» **Requirement**: What is needed is an exact repeat of the lines from the one holding "Screen dimensions: 1384x733" through the final line of the data, with no pictures.

[Saved entries]
►

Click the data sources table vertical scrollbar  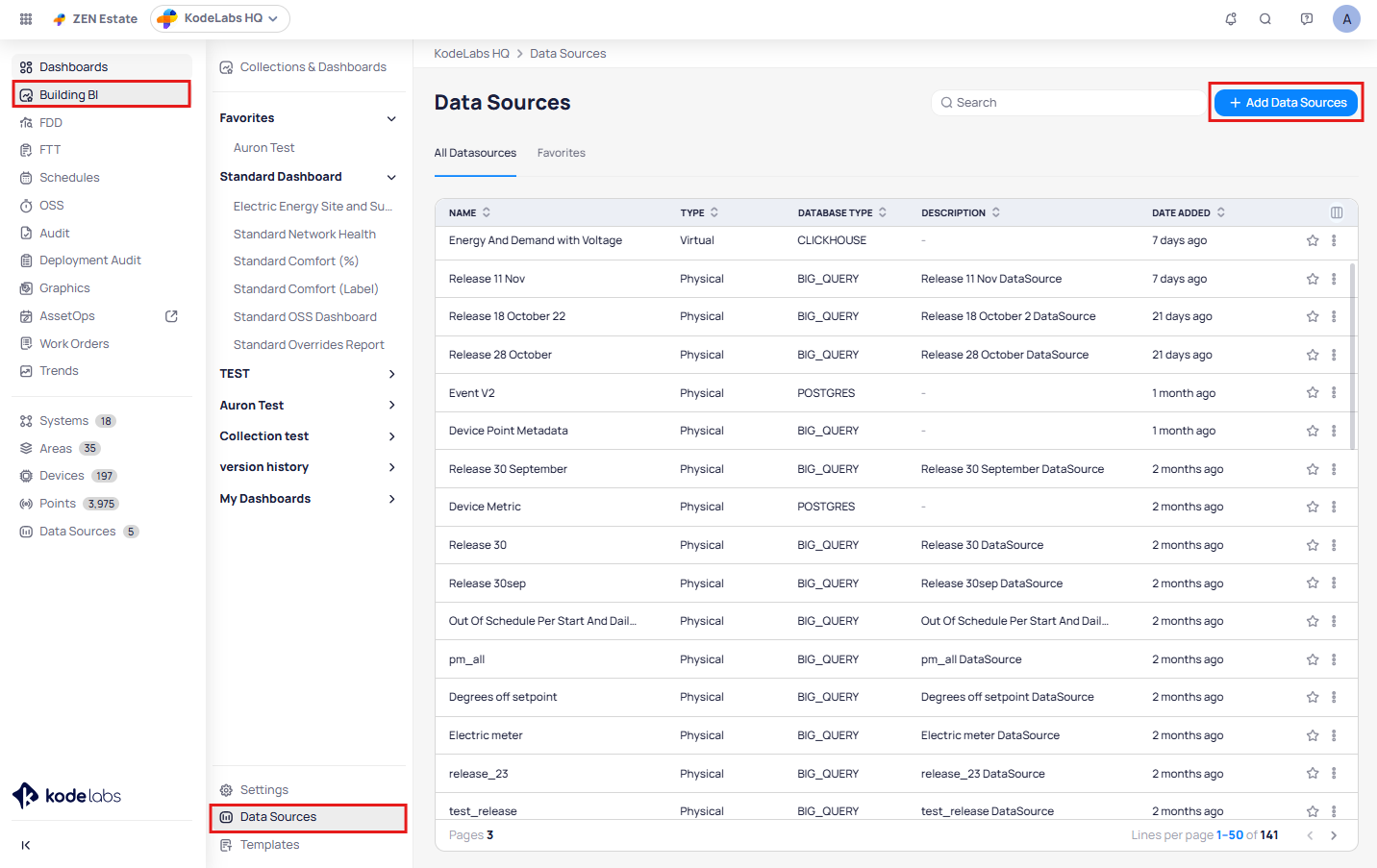[1353, 356]
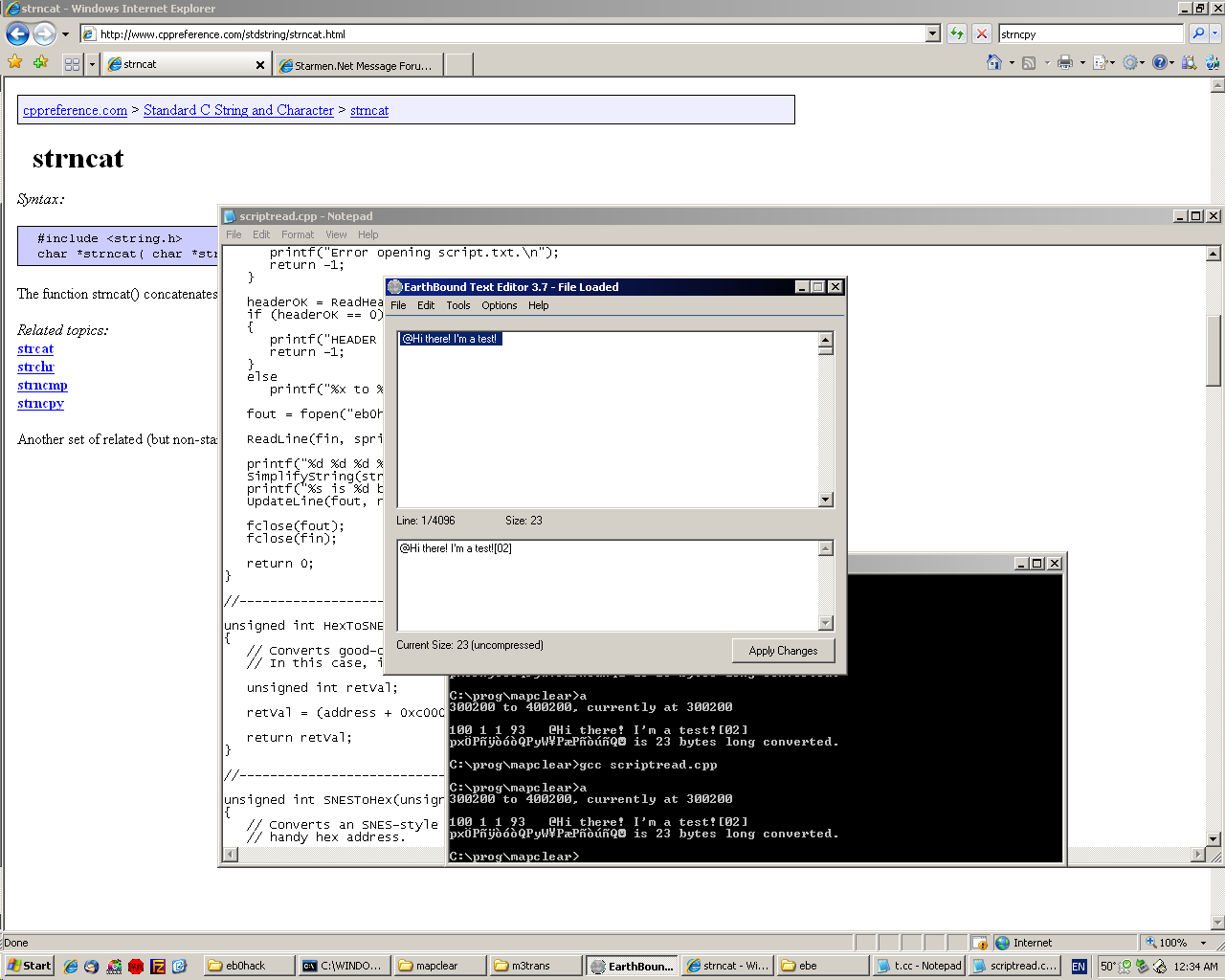1225x980 pixels.
Task: Click the search magnifier button
Action: [x=1197, y=33]
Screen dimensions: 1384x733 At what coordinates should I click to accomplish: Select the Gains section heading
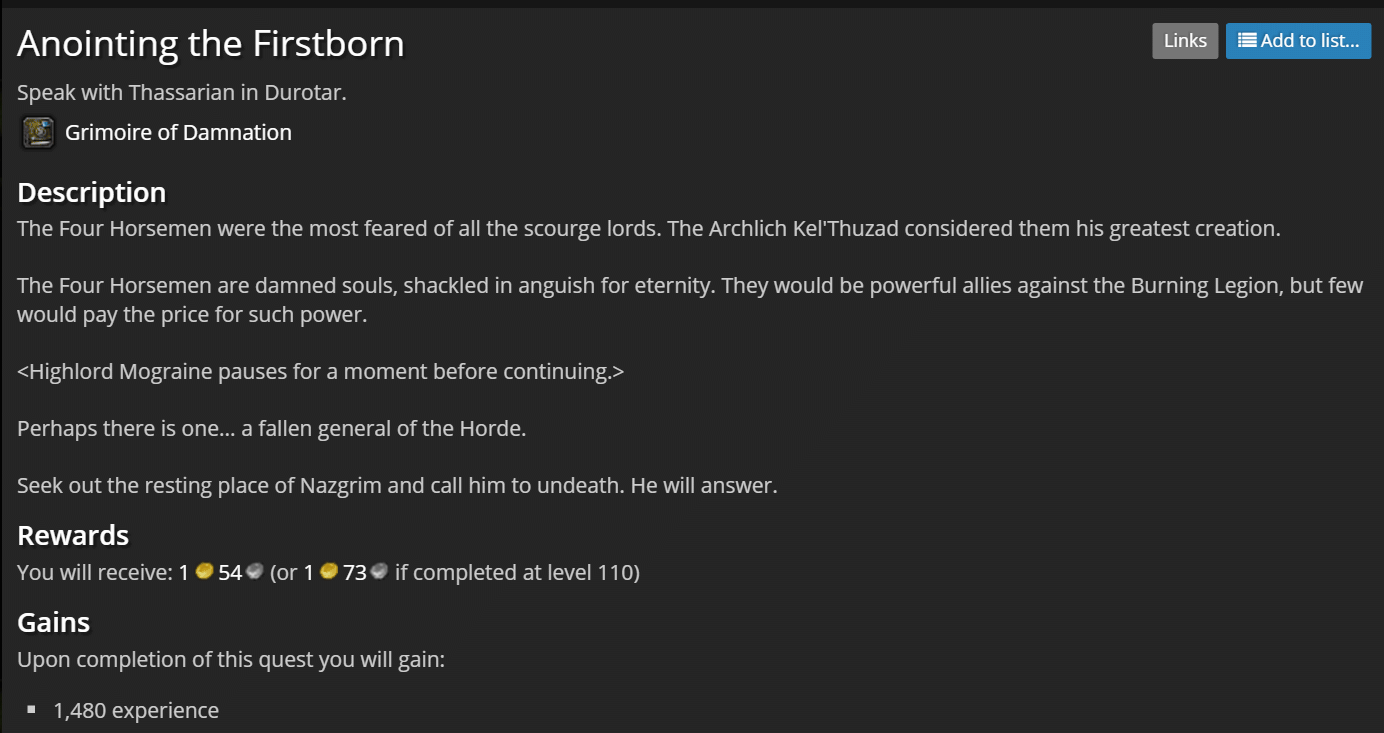tap(54, 622)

◄

» **Answer for this exercise**:
Screen dimensions: 1384x733 At what coordinates should I click to accomplish: Select the Gains section heading
tap(54, 622)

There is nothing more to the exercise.